Cómo se aprueban las cuentas: del techo de gasto al último voto
El Presupuesto del Estado llega al Congreso con un itinerario predefinido. Primero, el límite de gasto no financiero —el conocido techo de gasto—, acompañado de la senda fiscal. Después, el proyecto de ley de Presupuestos, que se somete a enmiendas a la totalidad. Si supera esa primera criba, arranca la fase de enmiendas parciales, ponencia, dictamen y debate final en el Pleno. Superado el Congreso, el texto viaja al Senado, donde puede ser enmendado o vetado.

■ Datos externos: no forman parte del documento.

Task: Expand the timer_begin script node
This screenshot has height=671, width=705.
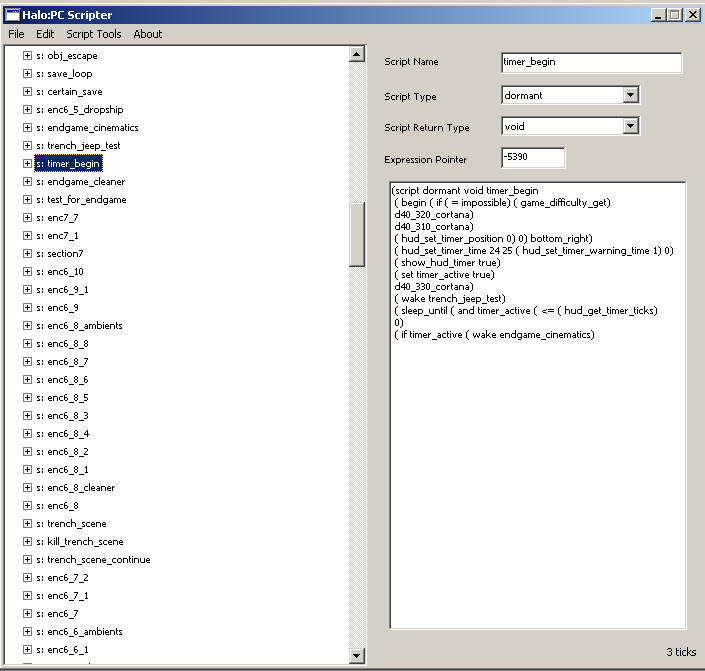Action: 28,164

Si hay cambios, regresará a la Cámara Baja para la aprobación definitiva. Nada de eso funciona sin apoyos explícitos en cada hito.

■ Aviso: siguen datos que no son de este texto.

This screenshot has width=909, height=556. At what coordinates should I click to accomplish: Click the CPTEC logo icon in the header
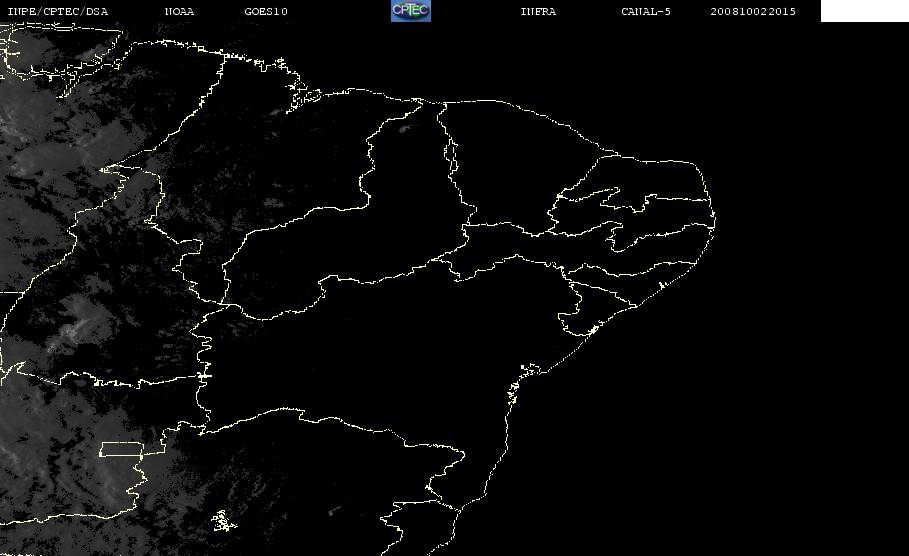point(410,11)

Este año, la novedad no es el procedimiento, sino las condiciones políticas. El Ejecutivo aspira a que sus prioridades —crecimiento, empleo, competitividad, protección social, inversión pública— queden escritas en números y respaldadas por alianzas estables. Los grupos que podrían aportar esa estabilidad fueron claros: habrá negociación “con discreción” y el listón será el cumplimiento de pactos ya firmados. El mensaje de Moncloa apuesta por el cumplimiento progresivo y visible para, desde ahí, armar mayorías.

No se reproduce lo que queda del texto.